» **Action item**
Write out each line from the data below that includes the word "computer".

══ Source data

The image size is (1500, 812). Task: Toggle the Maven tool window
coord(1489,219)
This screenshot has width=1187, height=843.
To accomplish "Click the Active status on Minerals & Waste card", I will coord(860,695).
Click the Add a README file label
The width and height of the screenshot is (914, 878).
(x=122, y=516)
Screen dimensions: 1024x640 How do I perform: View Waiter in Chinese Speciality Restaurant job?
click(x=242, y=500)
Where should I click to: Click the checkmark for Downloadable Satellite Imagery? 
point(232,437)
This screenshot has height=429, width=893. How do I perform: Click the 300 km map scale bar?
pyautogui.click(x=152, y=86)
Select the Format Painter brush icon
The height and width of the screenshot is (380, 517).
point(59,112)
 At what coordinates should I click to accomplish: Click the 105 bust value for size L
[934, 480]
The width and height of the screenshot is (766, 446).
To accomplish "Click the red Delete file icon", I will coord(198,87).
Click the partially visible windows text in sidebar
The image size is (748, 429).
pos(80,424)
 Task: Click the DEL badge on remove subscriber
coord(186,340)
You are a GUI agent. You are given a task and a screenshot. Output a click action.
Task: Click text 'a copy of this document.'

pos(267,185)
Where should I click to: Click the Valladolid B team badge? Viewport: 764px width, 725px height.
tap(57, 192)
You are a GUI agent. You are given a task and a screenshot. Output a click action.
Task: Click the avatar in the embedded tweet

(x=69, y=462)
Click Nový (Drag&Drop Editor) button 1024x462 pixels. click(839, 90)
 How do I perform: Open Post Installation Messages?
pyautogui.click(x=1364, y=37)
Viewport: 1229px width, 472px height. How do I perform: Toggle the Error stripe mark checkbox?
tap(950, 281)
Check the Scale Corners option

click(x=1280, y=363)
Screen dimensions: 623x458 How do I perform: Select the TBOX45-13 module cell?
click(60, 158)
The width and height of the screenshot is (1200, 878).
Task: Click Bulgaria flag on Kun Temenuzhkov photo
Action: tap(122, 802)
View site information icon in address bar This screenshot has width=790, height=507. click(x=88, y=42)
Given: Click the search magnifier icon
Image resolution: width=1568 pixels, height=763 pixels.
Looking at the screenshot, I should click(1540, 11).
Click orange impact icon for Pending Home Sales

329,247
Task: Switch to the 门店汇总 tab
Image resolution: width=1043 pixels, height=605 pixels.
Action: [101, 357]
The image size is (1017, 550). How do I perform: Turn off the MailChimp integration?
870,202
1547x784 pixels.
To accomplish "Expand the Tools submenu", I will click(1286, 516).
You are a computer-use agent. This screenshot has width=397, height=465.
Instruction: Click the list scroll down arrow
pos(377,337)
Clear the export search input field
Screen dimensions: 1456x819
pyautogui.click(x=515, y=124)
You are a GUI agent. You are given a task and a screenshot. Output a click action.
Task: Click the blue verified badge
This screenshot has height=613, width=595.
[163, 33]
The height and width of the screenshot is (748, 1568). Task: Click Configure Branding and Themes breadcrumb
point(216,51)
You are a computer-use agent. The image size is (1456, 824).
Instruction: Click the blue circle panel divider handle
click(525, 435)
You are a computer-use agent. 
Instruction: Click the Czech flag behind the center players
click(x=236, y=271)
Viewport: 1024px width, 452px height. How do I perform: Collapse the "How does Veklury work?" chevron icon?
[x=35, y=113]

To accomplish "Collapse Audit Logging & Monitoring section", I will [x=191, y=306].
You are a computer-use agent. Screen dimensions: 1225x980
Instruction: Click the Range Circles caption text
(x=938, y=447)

════

» **Written solution**
You are a computer-use agent. This screenshot has width=397, height=465.
You are a computer-use agent. The image size is (1456, 824).
You are a computer-use agent. 
You are a computer-use agent. Screen dimensions: 1225x980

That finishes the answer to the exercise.